[[ Available data open ]]

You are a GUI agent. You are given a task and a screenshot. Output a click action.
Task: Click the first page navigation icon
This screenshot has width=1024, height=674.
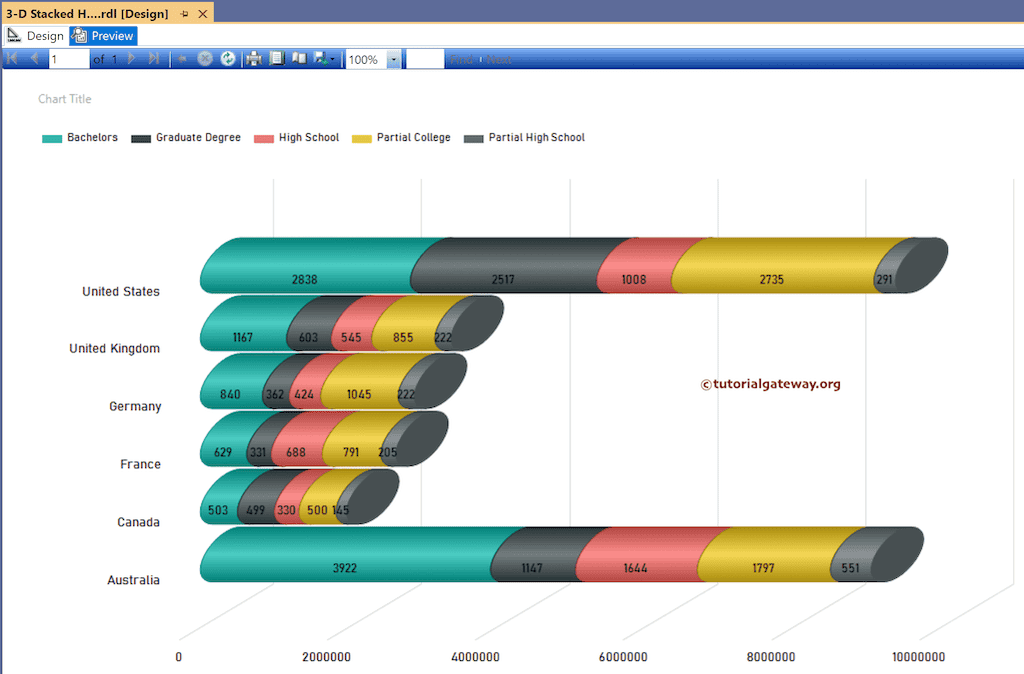tap(11, 58)
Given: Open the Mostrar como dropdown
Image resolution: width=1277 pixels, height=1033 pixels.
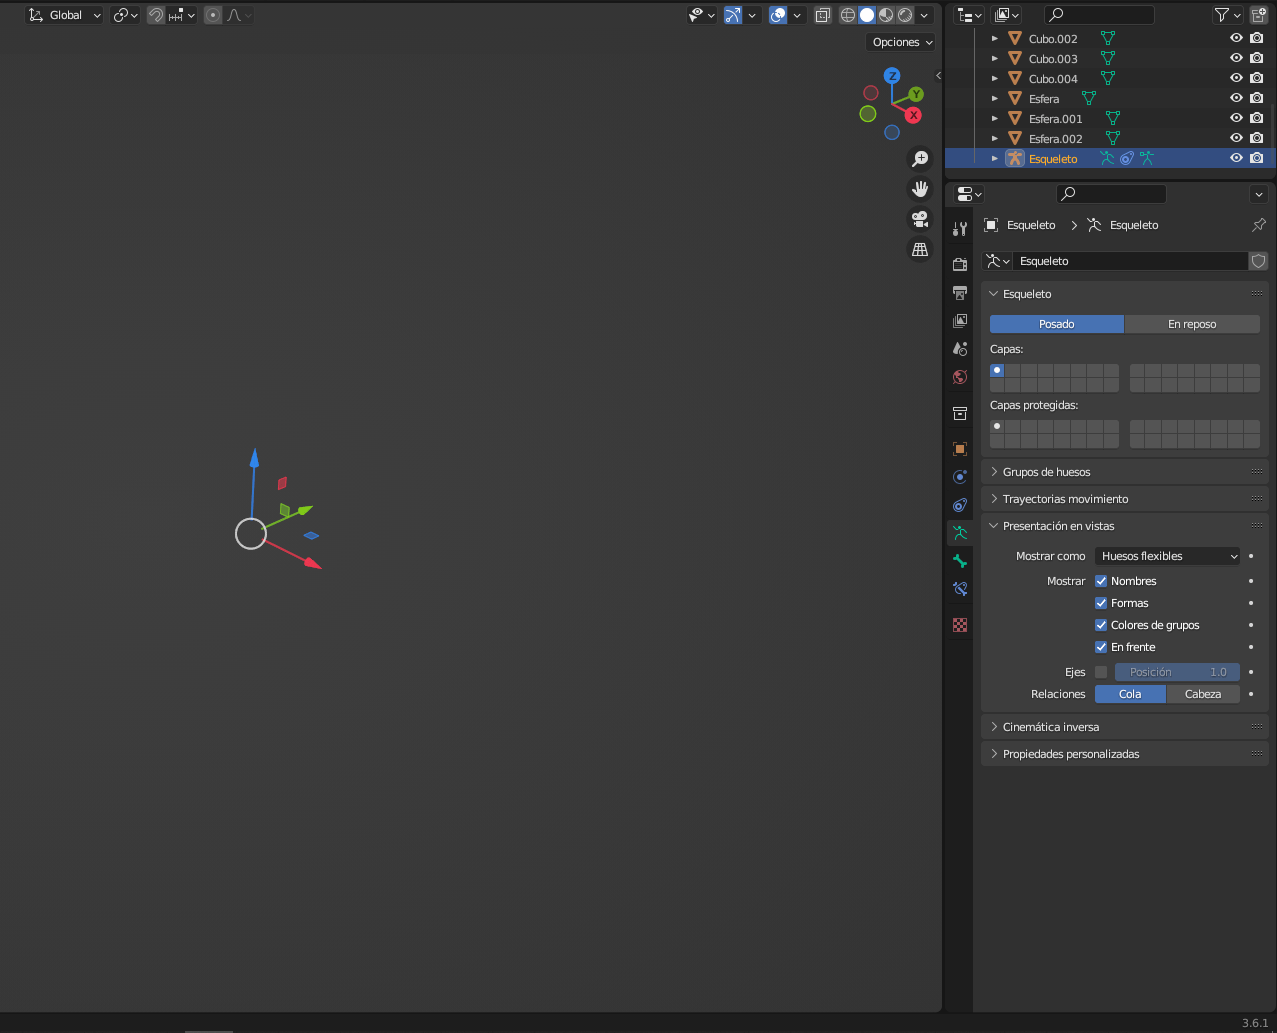Looking at the screenshot, I should click(1167, 555).
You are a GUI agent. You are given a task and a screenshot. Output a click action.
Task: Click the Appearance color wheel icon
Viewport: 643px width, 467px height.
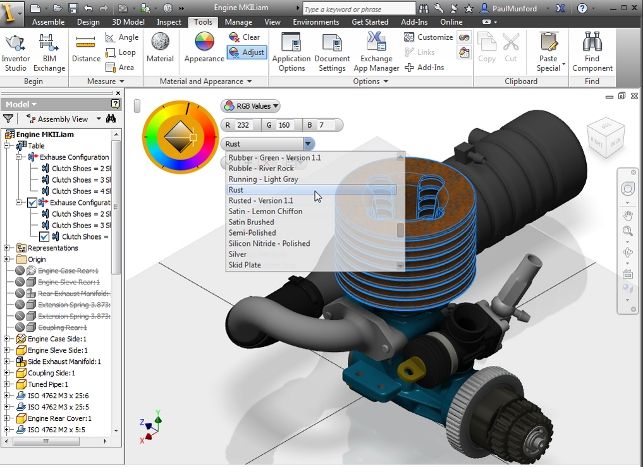click(x=204, y=48)
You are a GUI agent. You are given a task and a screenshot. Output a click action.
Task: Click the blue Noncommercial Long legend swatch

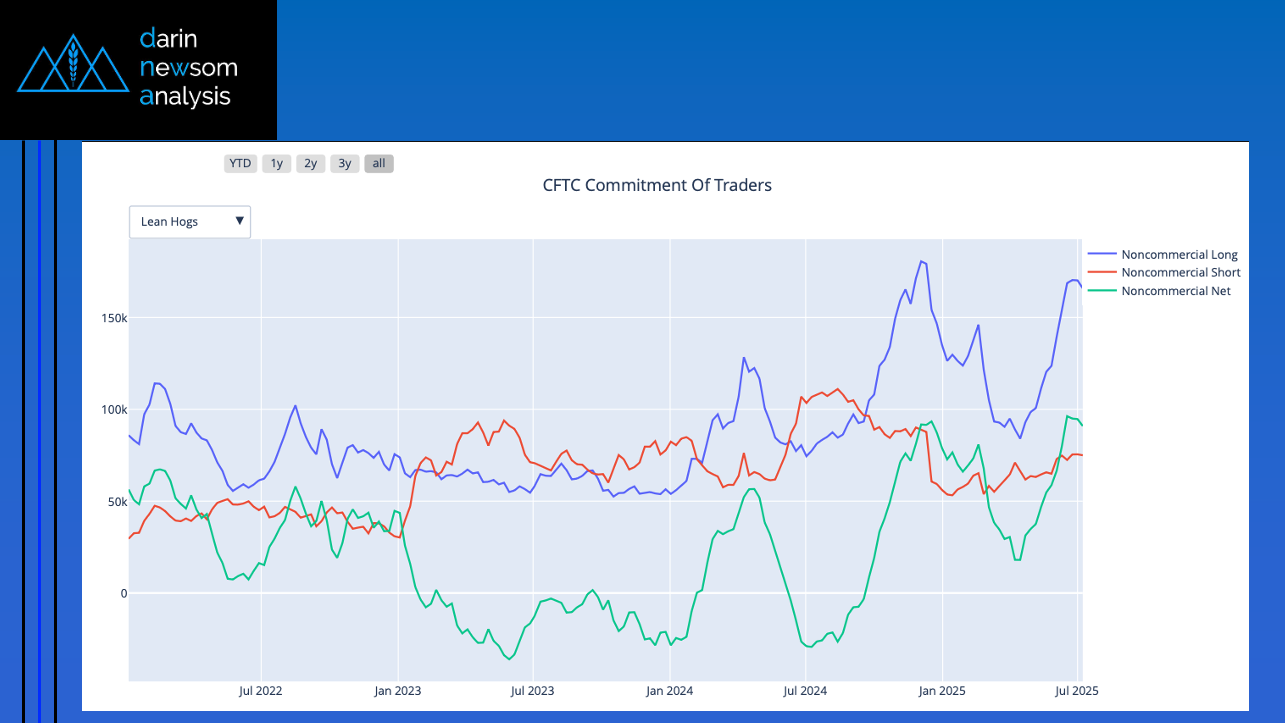point(1101,255)
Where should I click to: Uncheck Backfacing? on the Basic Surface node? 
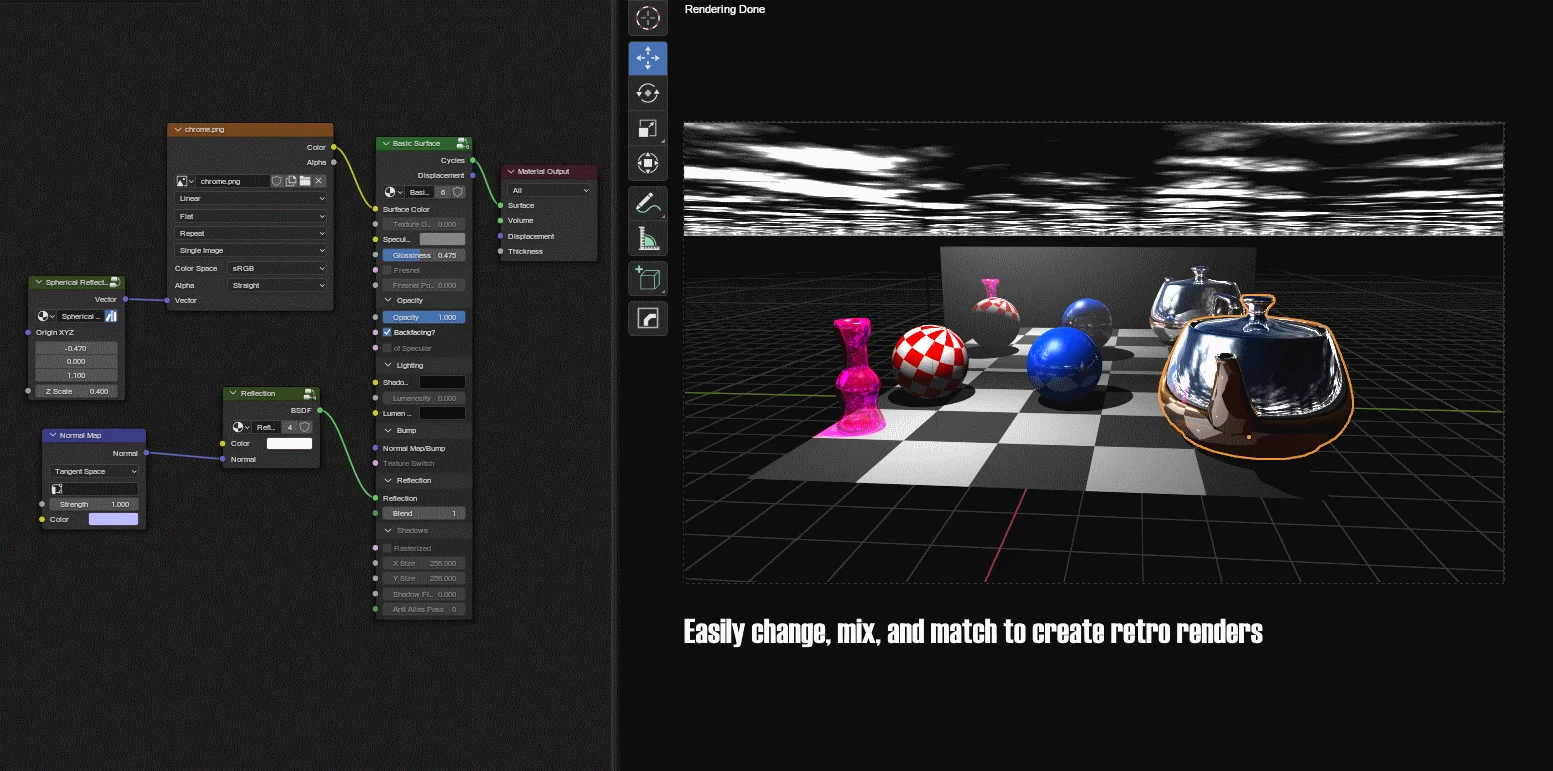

[[ Available data closed ]]

» Activity
Would you give again exactly the lines from the line containing "Task: Click the first page navigation icon" through the end of the listing, both ends included, without any pictures?

» Task result
Task: Click the first page navigation icon
This screenshot has width=1024, height=674.
tap(11, 58)
Given: Open the Mostrar como dropdown
Image resolution: width=1277 pixels, height=1033 pixels.
Looking at the screenshot, I should click(1167, 555).
You are a GUI agent. You are given a task and a screenshot. Output a click action.
Task: Click the Appearance color wheel icon
Viewport: 643px width, 467px height.
click(x=204, y=48)
You are a GUI agent. You are given a task and a screenshot. Output a click action.
Task: Click the blue Noncommercial Long legend swatch

point(1101,255)
Where should I click to: Uncheck Backfacing? on the Basic Surface node? 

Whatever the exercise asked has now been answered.